Pimenta considera grave o fato de a Agência Brasileira de Inteligência (Abin) passar a integrar um gabinete chefiado por um general, com atribuições que colidem com a própria razão de existência do órgão, de natureza civil. "A subordinação da agência de inteligência ao comando de um militar contraria frontalmente tudo aquilo que tem sido construído nas sociedades democráticas – especialmente após as experiências de ditaduras militares – sobre a importância de que essas atribuições sejam de natureza civil."

Interinidade e ilegitimidade

O senador Humberto Costa (PT-PE) questionou até onde pode existir descontinuidade do programa de governo eleito na fase de interinidade. "Se ele (Temer) tudo pode, não estará havendo atropelo à presunção da inocência?", perguntou. Já o deputado Jean Wyllys (Psol-RJ), além de concordar com a tese, lembrou que desde o primeiro dia de governo, o presidente interino tem tomado iniciativas ilegítimas. "Não vamos nos submeter um dia sequer a esse governo ilegítimo", afirmou.

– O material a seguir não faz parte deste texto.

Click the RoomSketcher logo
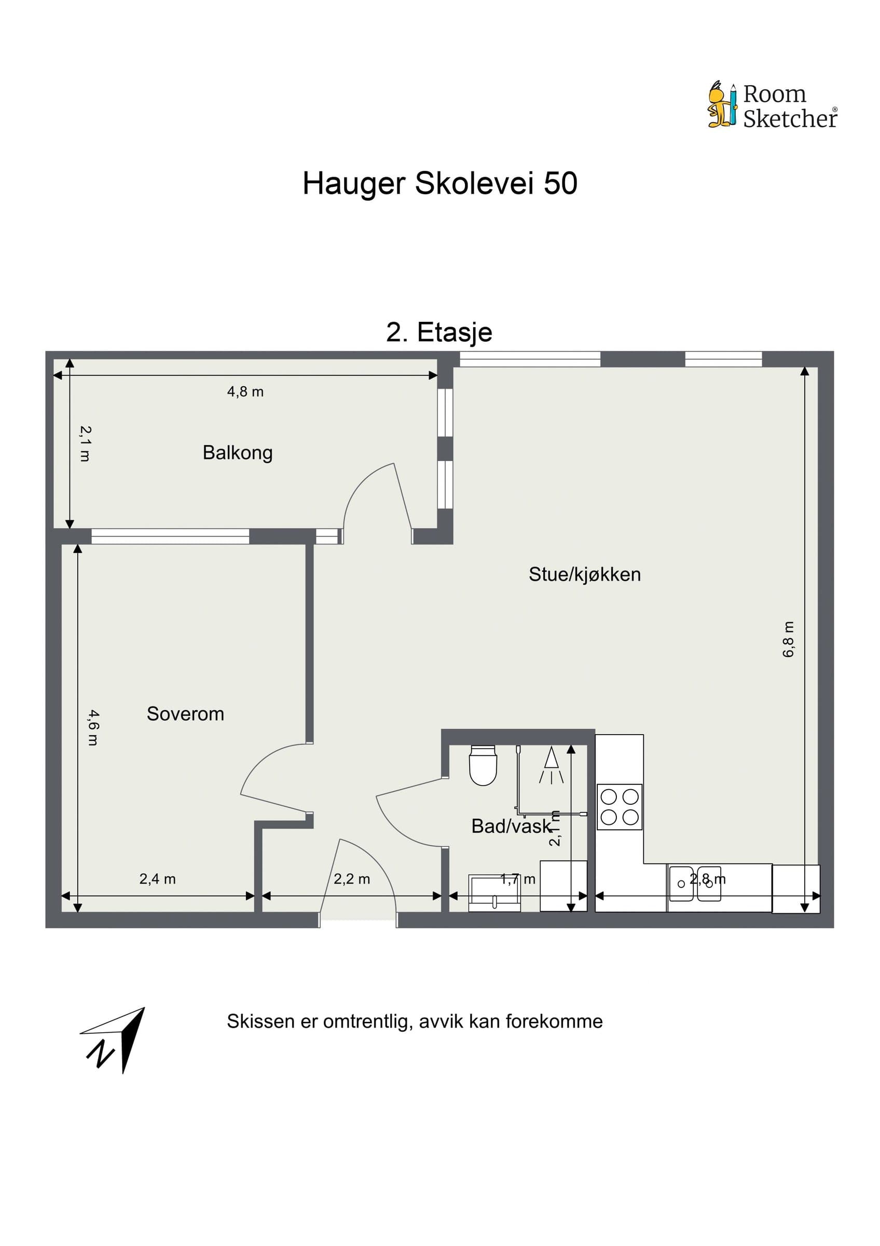pos(772,105)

Da mesma forma, o líder do Rede no Senado, senador Randolfe Rodrigues (Rede-AP), disse que bastaram poucos dias para o governo Temer mostrar a que veio, além dessa questão da legitimidade e de prerrogativas constitucionais descumpridas. "O presidente interino assumiu prometendo um governo de salvação nacional, mas bastaram os primeiros passos para mostrar a ação desastrada da nova administração. Vimos que, antes de mais nada, Temer precisa é salvar seu governo dos novos ministros", ironizou.

Em entrevista concedida esta semana para o canal russo RT, o ex-presidente Luiz Inácio Lula da Silva também abordou a questão e disse que Temer "deveria se comportar como interino". Lula argumentou que o Senado pode ainda mudar de ideia e a presidente Dilma Rousseff voltar ao poder e é temerária a decisão de fazer tantas mudanças neste período. "Se daqui a três meses a Dilma conquista a vitória no Senado, terá que refazer tudo, um país não pode suportar isso. O governo interino está atuando com muita falta de respeito àquilo que o Senado lhe deu: uma interinidade", acentuou o ex-presidente.

Em defesa de Temer, o jurista e professor Flavio de Leão Bastos afirmou que em caso de afastamento por impeachment, para que possa gerir e administrar o país, o vice precisa de um corpo de ministros de sua confiança. Por isso, vê "de forma quase absoluta a garantia constitucional de presidente em exercício nomear seus ministros". "Não haveria sentido de que, para administrar o país, ele o fizesse com pessoas que eram de confiança do presidente afastado", acrescentou.

O tema tem tudo para ser judicializado, provocar novas polêmicas e esquentar ainda mais o cenário político a partir da próxima segunda-feira (23).